Richard NievaFormer senior reporter
Richard Nieva was a senior reporter for CNET News, focusing on Google and Yahoo. He previously worked for PandoDaily and Fortune Magazine, and his writing has appeared in The New York Times, on CNNMoney.com and on CJR.org.
A group of Russian hackers has been using flaws in two popular pieces of software -- Adobe's Flash and Microsoft's Windows operating system -- to try to get information about other governments, according to a report published by FireEye, a well-known United States security firm.
FireEye in October said the group, called APT28, is after information about governments, militaries and security organizations -- including the US and other diplomatic targets -- that would "likely benefit the Russian government."
Adobe has already issued a fix and Microsoft is currently working on one, according to FireEye. The Microsoft problem is reportedly less dangerous because it involves "enhanced powers" on a computer that an ordinary user would not have, according to Reuters.
Adobe and Microsoft did not immediately return requests for comment.

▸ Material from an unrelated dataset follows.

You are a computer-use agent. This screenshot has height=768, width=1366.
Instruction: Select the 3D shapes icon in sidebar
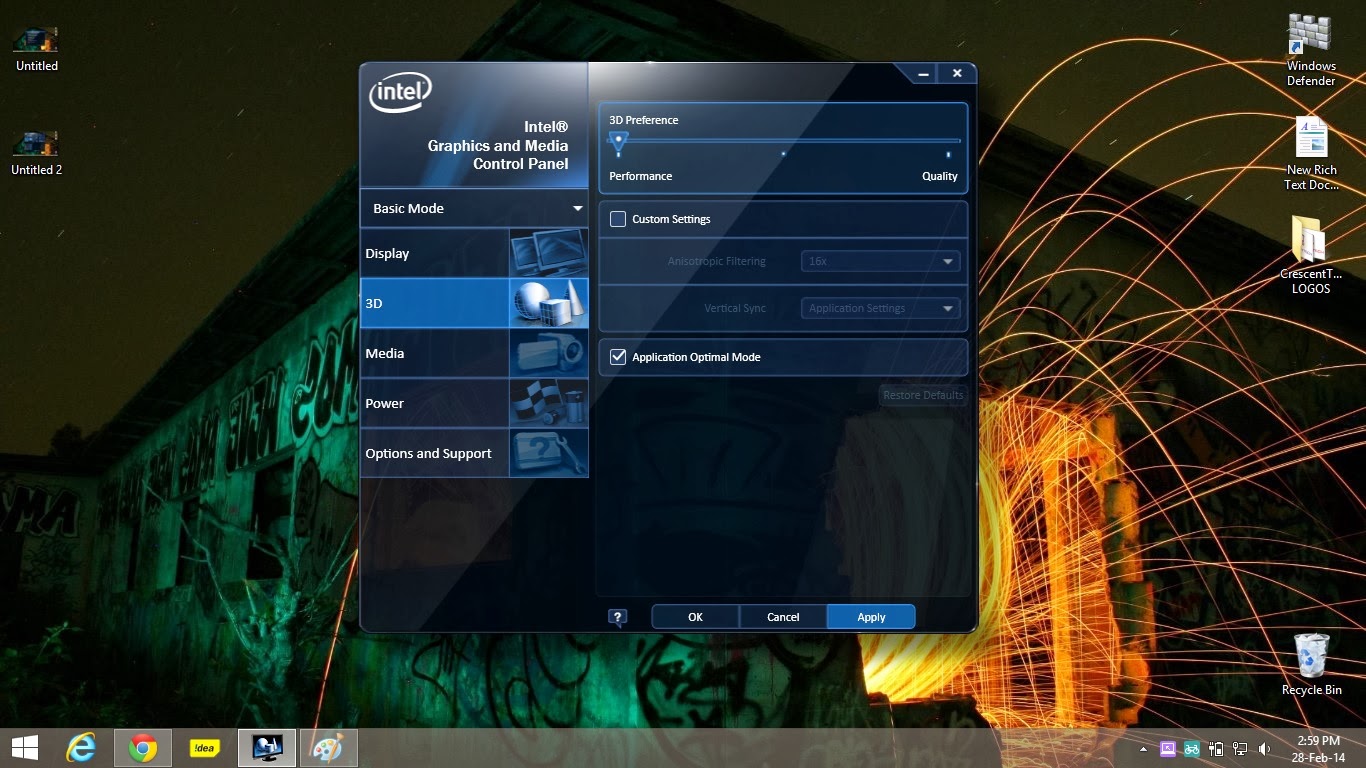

Cybersecurity has become a top of mind issue not only in Silicon Valley but across all other industries. Part of that is thanks to high-profile attacks in recent years against governments, newspapers and big companies. A devastating hack of Sony Entertainment in November revealed embarrassing secrets about the company, including financial data, information about its executives and plans for upcoming projects. Some, including the FBI, blamed the hack on the North Korean government.
The report comes a day before the beginning of the RSA conference in San Francisco, the US's largest confab of companies and experts from the cyber security industry.
APT28 has been at it since 2007 and allegedly has a government sponsor based in Moscow, said FireEye. Other security firms have tied the group to a breach in the US State Department, seeking information about President Barack Obama's travel schedule.